XXX

Durante mi desvanecimiento, hijo de la extenuación, traje á la memoria las arboledas de Aranjuez, con sus millares de pájaros charlatanes, aquellas tardes sonrosadas, aquellos paseos por los bordes del Jarama y el espectáculo de la unión de este con el Tajo. Me acordé de la casa del cura, y parecíame ver la parra del patio y los tiestos de la huerta, y oir los chillidos de la tía Gila, riñendo formalmente con las gallinas porque sin su permiso se habían salido del corral. Se me representaba el sonido de las campanas de la iglesia, tocadas por los cuatro muchachos ó por el ingrato padre. La imagen de Inés completaba todas estas imágenes, y en mi delirio no me parecía que estaba la desgraciada muchacha junto á mí, ni tampoco delante, sino dentro de mi propia persona, como formando parte del ser á quien reconocía como yo mismo. Nada estorbaba nuestra felicidad, ni nos cuidábamos de lo por venir; porque abandonada á su propio ímpetu la corriente de nuestras almas, se habían juntado al fin Jarama y Tajo, y mezcladas ambas corrientes cristalinas, cavaban en el ancho cauce de una sola y fácil existencia.

Sacóme de aquel estado soñoliento un fuerte golpe que me dieron en el cuerpo, y no tardé en verme rodeado de algunas personas, una de las cuales dijo, examinándome de cerca: «Está borracho».

Creí reconocer la voz del licenciado Lobo, aunque, á decir verdad, aún hoy no puedo asegurar que fuera él quien tal cosa dijo. Lo que sí afirmo es que uno de los que me miraban era Juan de Dios.

—¿Eres tú, Gabriel?—me dijo—. ¿Cómo estás por los suelos? ¡Bonito modo de buscar á la muchacha! No está en el Retiro ni en el Buen Suceso. El señor licenciado me ayuda en mis pesquisas, y estamos seguros de encontrarla, y aun de salvarla.
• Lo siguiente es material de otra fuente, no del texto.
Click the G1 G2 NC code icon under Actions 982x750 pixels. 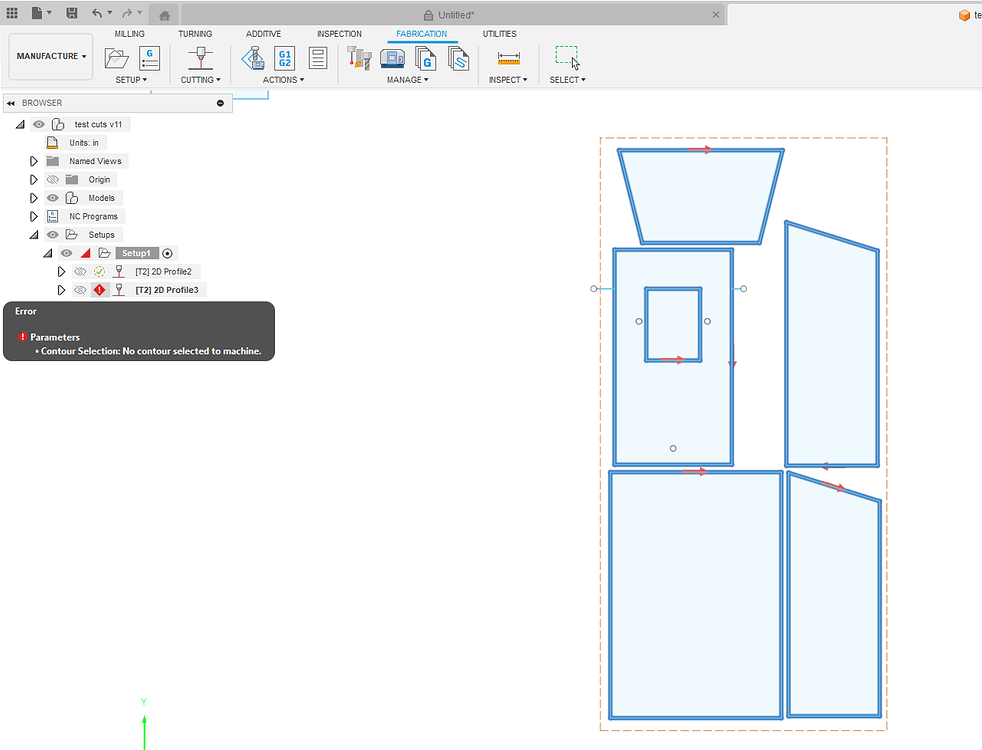[285, 58]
Estas palabras las oí confusamente, y después me quedé solo, ó mejor dicho, acompañado de algunos chicuelos que me empujaban de acá para allá jugando conmigo. No tardé en recobrar, con el completo uso de mis facultades, la idea perfecta de la terrible situación, sólo olvidada durante un rato de marasmo físico y de turbación mental. Oí distintamente las dos en un reloj cercano, y observé el sitio en que me encontraba, el cual no era otro que la plazuela del Barranco, inmediata á los Caños del Peral. Contemplar mental y retrospectivamente cuanto había pasado; medir con el pensamiento la distancia que me separaba de la Montaña, y correr hacia allá, todo pasó en el mismo instante. Sentíame ágil; la desesperación aligeraba tanto mis pasos, que en poco tiempo llegué al fin de mi viaje; y en la portalada que daba á la huerta del Príncipe Pío ví tanta gente curiosa, que era difícil acercarse. Yo lo hice, á pesar de los obstáculos, y habría sido preciso matarme para hacerme retroceder. Las mujeres allí reunidas daban cuenta de los desgraciados que habían visto penetrar para no salir más. Desde luégo quise introducirme, é intenté conmover á los centinelas con ruegos, con llantos, con razones, hasta con amenazas. Pero mis esfuerzos eran inútiles, y cuanto más clamaba, más enérgicamente me impelían hacia fuera. Después de forcejear un rato, la desesperación y la rabia me sugirieron estas palabras que dirigí al centinela:

—Déjeme entrar. Vengo á que me fusilen.

El centinela me miró con lástima, y apartóme con la culata de su fusil.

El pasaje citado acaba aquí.